- WHAT YOU ARE ASKED TO DO -
Edit the stretch of the listing from the line containing "The width and height of the screenshot is (1014, 928)." through the line containing "coord(504,824)" so that "Unavailable" becomes "Pending", leaving everything else unchanged. Return only those lines, without the pictures.

[Begin SUPPLIED RECORDS]

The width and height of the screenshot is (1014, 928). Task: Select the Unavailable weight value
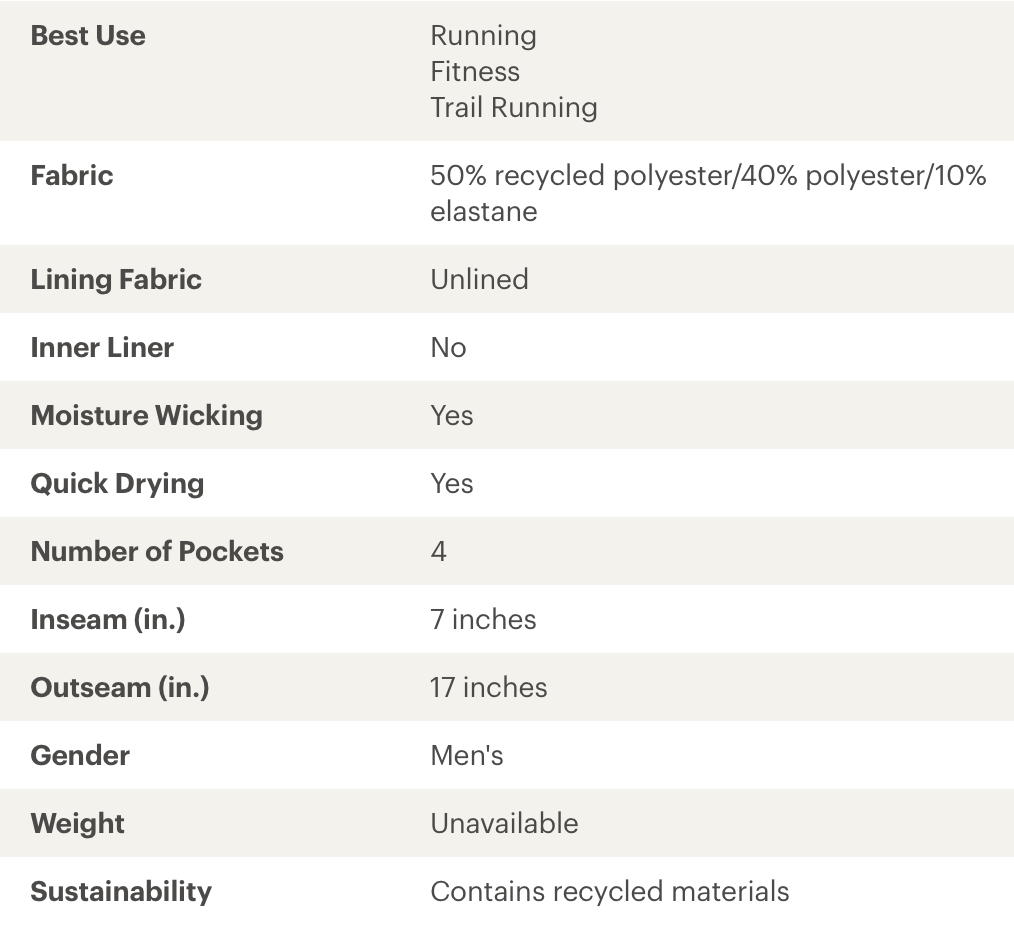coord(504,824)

[End SUPPLIED RECORDS]
[Begin SUPPLIED RECORDS]

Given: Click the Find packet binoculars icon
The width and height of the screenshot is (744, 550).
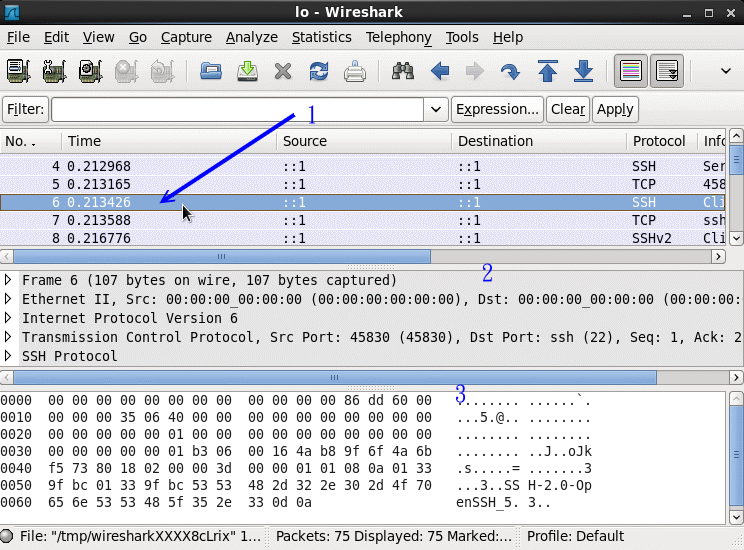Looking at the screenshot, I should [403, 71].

[End SUPPLIED RECORDS]
[Begin SUPPLIED RECORDS]

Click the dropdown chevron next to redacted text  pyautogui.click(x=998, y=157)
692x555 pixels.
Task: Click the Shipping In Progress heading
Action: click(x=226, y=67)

[End SUPPLIED RECORDS]

- RESPONSE TO THE EXERCISE -
The width and height of the screenshot is (1014, 928). Task: Select the Pending weight value
coord(504,824)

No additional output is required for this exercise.